Quite unusually in the life of this Parliament, the PM was in attendance for a second day in a row, and with yet another floor-crosser in his ranks, this time Lori Idlout from the NDP. Pierre Poilievre was also present, and he led off in French, and again insisted that there are 700 Iranian regime agents in Canada that the government has not removed. Mark Carney said that this is a serious situation, that the government has already stopped 10,000 IRGC from entering the country, that they are 140 investigations and 28 under removal orders. Poilievre then switched to English to meander about supposed flip-flops and then demanded the government develop more oil and as exports. Carney noted that they already have record production and that new projects are already approved. Poilievre gave another meandering demand for more pipelines to the Pacific, and Carney cited his own book to say that they want the lowest risk and lowest cost oil and gas sector, which is why they have the MOU with Alberta and the Bay Du Nord project. Poilievre went on a tangent about not having stockpiles of oil, and again demanded the government “get out of the way.” Carney responded with a jab about Poilievre searching for new ridings to run in before he again touted record production levels. Poilievre again went on about not having a stockpile before again demanding the government “get out of the way.” Carney reminded him that importers need strategic reserves while exporters do not, and that the G7 has authorised the release from their collective stockpile. Poilievre claimed that the stockpile logic was backwards—which his hilariously wrong, and Carney quipped that Poilievre thinks he’s tapping a rich vein when it’s just a dry well.

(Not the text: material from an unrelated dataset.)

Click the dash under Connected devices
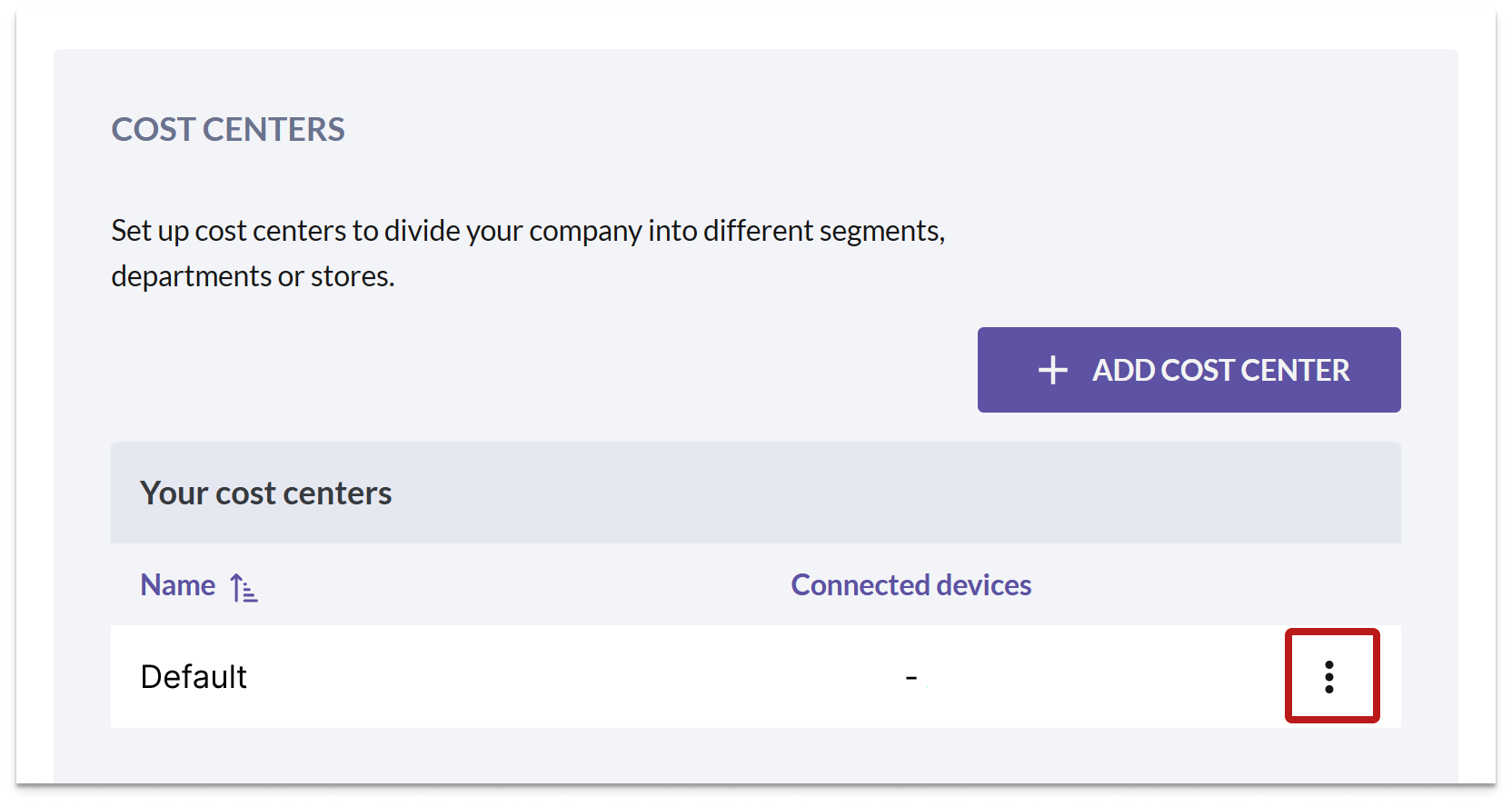 pyautogui.click(x=911, y=678)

Idlout is sitting next to Carney for #QP.
— Dale Smith (@journodale.bsky.social) 2026-03-11T18:20:43.585Z
Christine Normandin led for the Bloc, and once again, she raised the pension software and demanded a public inquiry. Carney responded that Service Canada has more than 7.7 million people successfully transitioned to the system, and that the backlog was reduced by 10,000 over the past week. Normandin tried again, calling it a financial fiasco, and Carney said that her accusations don’t relate to facts and the system is on budget. Sébastien Lemire tried the same lines again, and Carney said that the Bloc have refused all offers of briefings on the matter.